Warmup (User only) complete. Delta: 8 tokens (Server: 29, Local: 21)
Warmup (System+Empty) complete. Delta: 13 tokens (Server: 34, Local: 21)
Measuring latency using mode: generation...
Average latency (generation): 21.78 ms
Running test: pp=2048, tg=32, depth=0
Running test: pp=2048, tg=32, depth=4096
Running test: pp=2048, tg=32, depth=8192
Running test: pp=2048, tg=32, depth=16384
Running test: pp=2048, tg=32, depth=32768
| model | test | t/s | ttfr (ms) | est_ppt (ms) | e2e_ttft (ms) |
|:--------------------|----------------:|------------------:|----------------:|----------------:|----------------:|
| openai/gpt-oss-120b | pp2048 | 44671.30 ± 53.85 | 66.65 ± 0.16 | 44.87 ± 0.16 | 66.69 ± 0.15 |
| openai/gpt-oss-120b | tg32 | 108.82 ± 0.28 | | | |
| openai/gpt-oss-120b | pp2048 @ d4096 | 30216.38 ± 102.26 | 223.14 ± 2.03 | 201.35 ± 2.03 | 223.18 ± 2.03 |
| openai/gpt-oss-120b | tg32 @ d4096 | 89.76 ± 0.46 | | | |
| openai/gpt-oss-120b | pp2048 @ d8192 | 24934.57 ± 75.09 | 424.99 ± 0.82 | 403.20 ± 0.82 | 425.04 ± 0.83 |
| openai/gpt-oss-120b | tg32 @ d8192 | 76.39 ± 0.03 | | | |
| openai/gpt-oss-120b | pp2048 @ d16384 | 18704.14 ± 59.24 | 989.74 ± 8.26 | 967.96 ± 8.26 | 989.79 ± 8.27 |
| openai/gpt-oss-120b | tg32 @ d16384 | 59.16 ± 0.19 | | | |
| openai/gpt-oss-120b | pp2048 @ d32768 | 12543.98 ± 44.95 | 2755.51 ± 11.09 | 2733.73 ± 11.09 | 2755.59 ± 11.08 |
| openai/gpt-oss-120b | tg32 @ d32768 | 40.64 ± 0.05 | | | |
llama-benchy (0.1.1)
date: 2026-01-23 08:06:36 | latency mode: generation
In absence of a reasoning parser the model behaves according to a “standard” language model, treating all generated text, namely chain of thoughts and generated text, as the main response content.
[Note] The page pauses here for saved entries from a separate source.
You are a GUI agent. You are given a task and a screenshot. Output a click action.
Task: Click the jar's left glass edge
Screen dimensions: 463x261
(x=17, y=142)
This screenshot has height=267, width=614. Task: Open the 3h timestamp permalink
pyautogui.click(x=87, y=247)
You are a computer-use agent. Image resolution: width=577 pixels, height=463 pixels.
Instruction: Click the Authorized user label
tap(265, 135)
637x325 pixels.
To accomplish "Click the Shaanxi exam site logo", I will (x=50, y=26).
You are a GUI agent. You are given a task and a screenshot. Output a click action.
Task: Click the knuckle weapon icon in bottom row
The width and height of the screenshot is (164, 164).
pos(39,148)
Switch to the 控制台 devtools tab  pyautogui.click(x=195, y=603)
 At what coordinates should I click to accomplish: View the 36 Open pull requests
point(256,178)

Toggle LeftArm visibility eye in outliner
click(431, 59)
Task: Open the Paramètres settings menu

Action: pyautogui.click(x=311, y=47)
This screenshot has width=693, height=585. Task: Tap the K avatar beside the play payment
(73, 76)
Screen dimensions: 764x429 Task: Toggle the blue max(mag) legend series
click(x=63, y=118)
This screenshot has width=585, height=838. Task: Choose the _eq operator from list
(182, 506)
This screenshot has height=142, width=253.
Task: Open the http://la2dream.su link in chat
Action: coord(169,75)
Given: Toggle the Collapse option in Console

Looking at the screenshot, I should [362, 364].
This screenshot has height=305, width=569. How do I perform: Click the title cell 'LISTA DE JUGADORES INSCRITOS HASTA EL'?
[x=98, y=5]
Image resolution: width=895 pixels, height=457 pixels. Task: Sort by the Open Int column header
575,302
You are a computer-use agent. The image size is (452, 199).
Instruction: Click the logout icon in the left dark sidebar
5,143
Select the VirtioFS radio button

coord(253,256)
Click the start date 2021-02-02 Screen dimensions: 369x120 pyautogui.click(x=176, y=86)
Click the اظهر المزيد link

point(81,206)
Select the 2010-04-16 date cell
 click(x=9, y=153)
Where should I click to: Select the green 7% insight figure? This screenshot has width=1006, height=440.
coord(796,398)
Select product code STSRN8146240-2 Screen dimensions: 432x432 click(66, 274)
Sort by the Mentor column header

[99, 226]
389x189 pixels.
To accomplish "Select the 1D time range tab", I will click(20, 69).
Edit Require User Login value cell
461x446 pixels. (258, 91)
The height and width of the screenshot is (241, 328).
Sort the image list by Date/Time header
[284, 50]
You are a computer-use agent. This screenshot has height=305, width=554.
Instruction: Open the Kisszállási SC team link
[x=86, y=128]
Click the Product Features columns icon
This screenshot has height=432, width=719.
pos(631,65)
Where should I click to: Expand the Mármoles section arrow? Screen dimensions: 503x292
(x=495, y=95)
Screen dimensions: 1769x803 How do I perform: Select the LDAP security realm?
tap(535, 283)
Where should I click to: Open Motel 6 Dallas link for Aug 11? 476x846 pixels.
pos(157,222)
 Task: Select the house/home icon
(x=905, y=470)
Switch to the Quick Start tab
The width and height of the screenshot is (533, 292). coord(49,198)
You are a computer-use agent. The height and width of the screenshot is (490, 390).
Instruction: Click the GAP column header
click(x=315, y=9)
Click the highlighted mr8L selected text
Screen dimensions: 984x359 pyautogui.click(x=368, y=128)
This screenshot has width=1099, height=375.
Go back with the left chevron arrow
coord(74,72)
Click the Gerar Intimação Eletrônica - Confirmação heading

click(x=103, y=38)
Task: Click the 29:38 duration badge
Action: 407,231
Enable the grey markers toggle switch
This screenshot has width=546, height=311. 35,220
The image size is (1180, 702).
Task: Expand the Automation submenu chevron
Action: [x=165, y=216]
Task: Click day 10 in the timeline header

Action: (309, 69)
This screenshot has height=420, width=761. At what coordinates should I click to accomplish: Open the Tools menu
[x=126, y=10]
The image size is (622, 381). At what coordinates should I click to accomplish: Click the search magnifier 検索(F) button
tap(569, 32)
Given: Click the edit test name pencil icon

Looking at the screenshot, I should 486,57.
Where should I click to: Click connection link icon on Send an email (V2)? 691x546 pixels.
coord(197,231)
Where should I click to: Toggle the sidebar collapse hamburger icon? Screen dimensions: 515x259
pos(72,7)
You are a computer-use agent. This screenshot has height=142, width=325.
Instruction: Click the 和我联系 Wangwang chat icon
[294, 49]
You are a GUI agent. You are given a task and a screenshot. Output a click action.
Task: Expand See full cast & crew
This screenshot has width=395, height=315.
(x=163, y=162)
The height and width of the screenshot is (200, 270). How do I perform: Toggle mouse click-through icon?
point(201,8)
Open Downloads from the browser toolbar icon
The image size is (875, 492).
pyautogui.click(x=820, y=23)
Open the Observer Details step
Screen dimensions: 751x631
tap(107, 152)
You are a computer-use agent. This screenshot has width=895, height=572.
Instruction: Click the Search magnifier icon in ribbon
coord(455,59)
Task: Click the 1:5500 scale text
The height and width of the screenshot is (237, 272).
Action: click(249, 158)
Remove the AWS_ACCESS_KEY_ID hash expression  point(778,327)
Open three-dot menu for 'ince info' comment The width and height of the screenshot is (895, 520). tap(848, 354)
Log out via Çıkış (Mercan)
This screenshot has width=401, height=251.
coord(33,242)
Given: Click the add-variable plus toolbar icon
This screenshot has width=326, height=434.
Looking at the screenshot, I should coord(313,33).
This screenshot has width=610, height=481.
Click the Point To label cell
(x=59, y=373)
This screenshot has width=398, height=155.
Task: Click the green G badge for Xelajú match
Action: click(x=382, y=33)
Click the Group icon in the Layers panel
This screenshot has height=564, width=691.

Arguably the chain of thoughts tokens are indeed part of the generated tokens. As a result, the I regard the benchmark above as representative of the effective inference performance achievable on our Sparks.
That being said, I would like to have the reasoning parser part in good order. Can someone illuminate me on the reasons why I am getting the Code: 400, BadRequestError, while running the vllm-node with the said switch, please?
Thank you! :-)